Ya biasa, celetukan-celetukan aneh dari Bapak-Bapak. Pemancingan pertanyaan dari Ibu-Ibu. Saran-saran yang menjustifikasi: “Mbak kok ngga pernah pakai celana panjang? Coba deh pakai, pasti kelihatan lebih langsing dan cantik. Emang ngga boleh ya mbak pakai celana? Saya dosa dong kalo gitu?” Jika saya nanggepinnya dengan serius maka saya yakin ibu itu pasti langsung kabur jauh-jauh dari saya. Paling banter dengan santai saya jawab: “Ngga ah Bu, ngga biasa. Risih saya. Lha wong saya pakai rok aja banyak yang naksir saya, gimana kalo saya pakai celana panjang, bisa-bisa saya ngga kerja karena ngurus antrian yang mendaftar jadi suami saya..”. Gubrak!! Hahaha, ngocol kan ya? Tapi serius, jawaban ngaco-ngaco kayak gitu yang paling aman dan manjur buat menjembatani perbedaan.

Saya pernah juga dikatain kayak ‘buntel lemper’ sama salah seorang Bapak yang memang tidak bisa menghargai rekan-rekannya. Hah,, buntel lemper?! Bete juga sebenarnya, tapi Bapaknya tipenya emang gitu jadi ya disabar-sabarin aja. Setiap kali bertemu saya mencoba untuk mendahului menyapa dan memberi senyum. Dan baru beberapa pekan saja, beliau udah manggil saya ‘Anak wedok’ (bahasa Indonesianya: putriku, anak perempuanku). Ya begitulah, seiring berjalannya waktu, saya dengan keanehan penampilan saya ini menjadi bagian dari mereka  juga. Bahkan ada seorang Ibu yang kemudian memutuskan berjilbab, adalagi tiga ibu-ibu yang sudah lama meninggalkan roknya kemudian konsisten memakai rok lagi, dan mbak-mbak yang mulai memaklumkan kaos kakinya. Bukan karena saya tentu saja. Tapi hal itu membuat saya bertambah ringan melangkah karena bisa menumbuhkan keyakinan pada diri saya bahwa sebenarnya masih ada begitu banyak orang baik di sekitar kita. Mereka hanya menunggu percik api, maka kemudian mereka bisa menggelorakan bara keimanan dalam diri mereka sendiri.
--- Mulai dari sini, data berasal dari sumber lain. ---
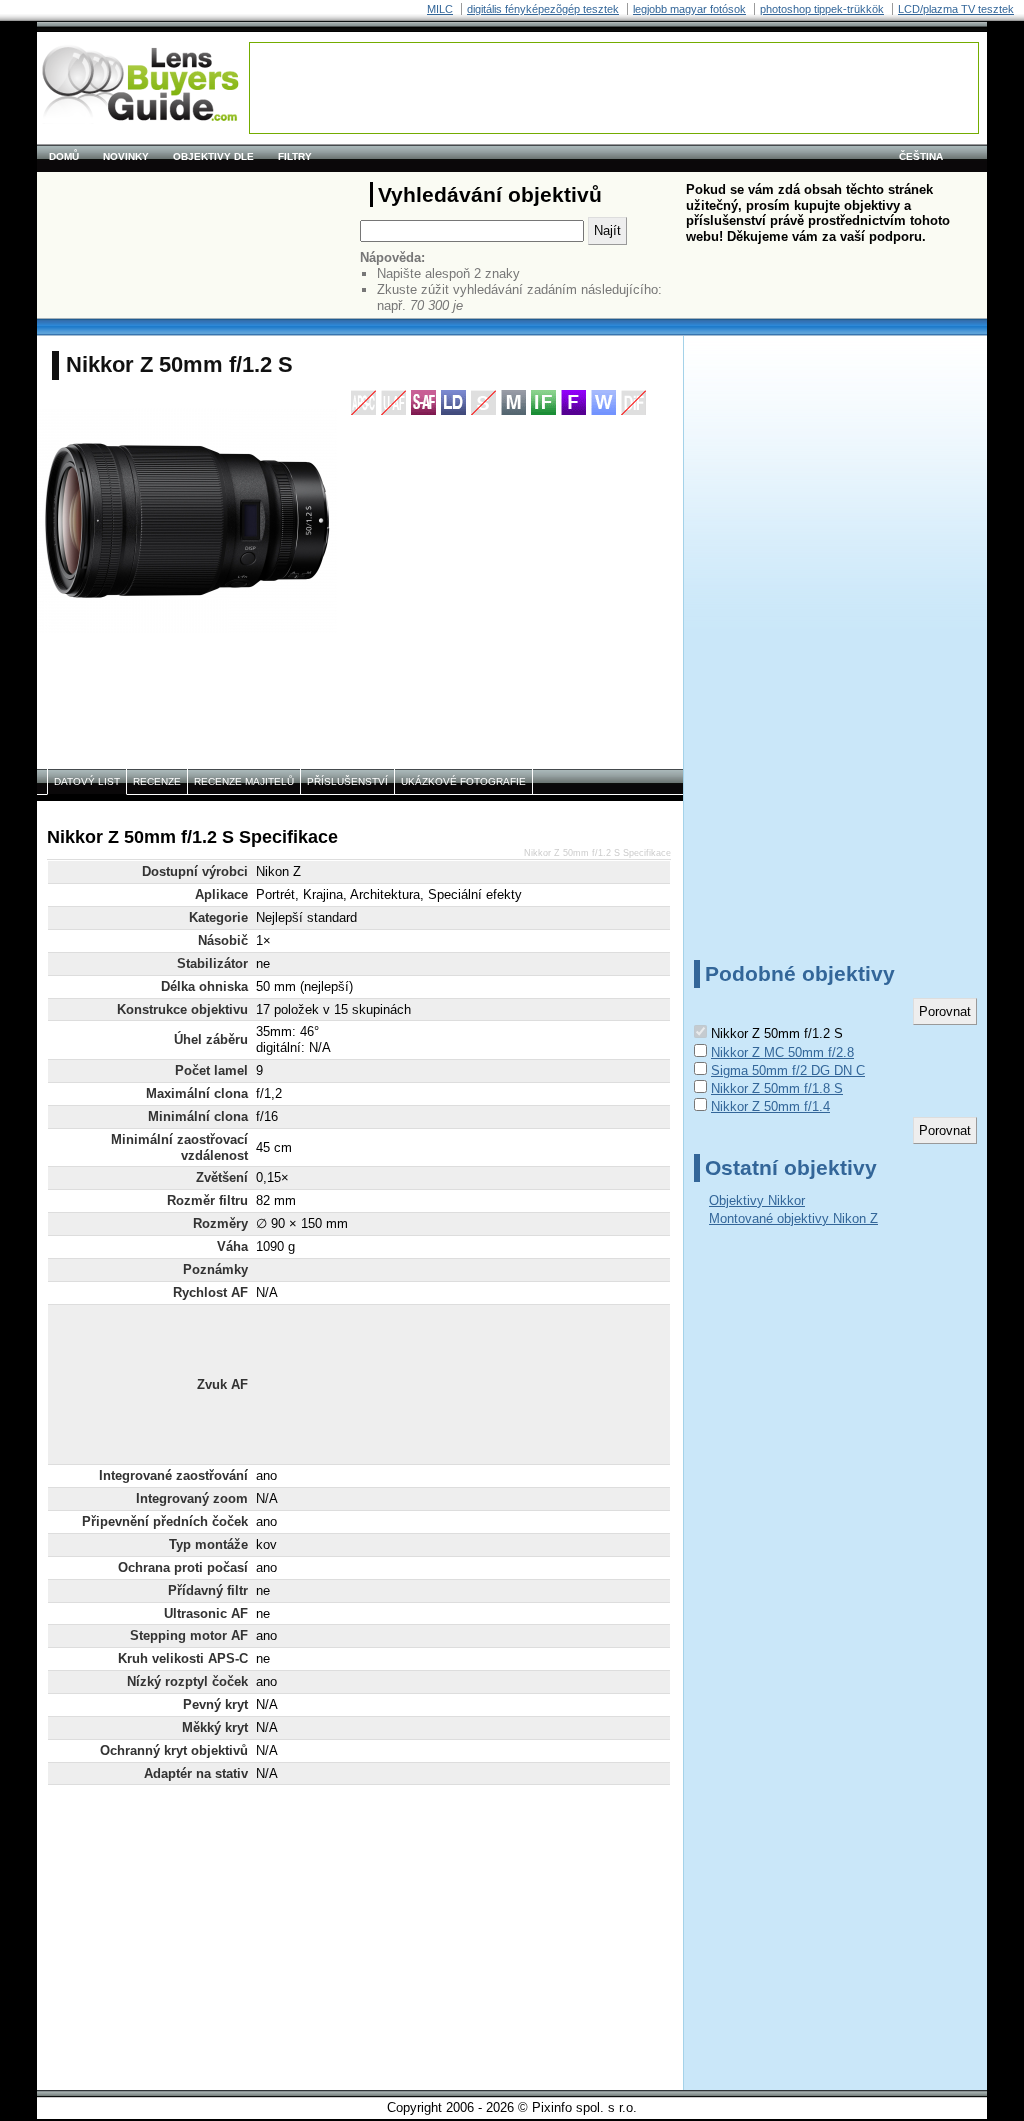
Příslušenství (347, 781)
Maka jika kemudian sekarang saya punya bos yang berbalikan dengan saya keseluruhan penampilan dan gaya hidupnya, maka saya tetap bisa tenang-tenang saja. Dan alhamdulillah tidak pernah ada gesekan antara saya dengan beliaunya meskipun jurang perbedaan itu menganga lebar. Beliaunya bisa menerima saya karena kinerja saya dan tidak pernah mempermasalahkan apa yang saya kenakan. Justru beliau malah lebih care dengan misalnya memesankan seragam yang sesuai dengan selera saya, bertanya dulu jika mau ini itu, membiarkan para akhwat tetap memakai roknya pada saat orientasi pegawai baru yang dulu aturannya amat sangat kaku dan seterusnya.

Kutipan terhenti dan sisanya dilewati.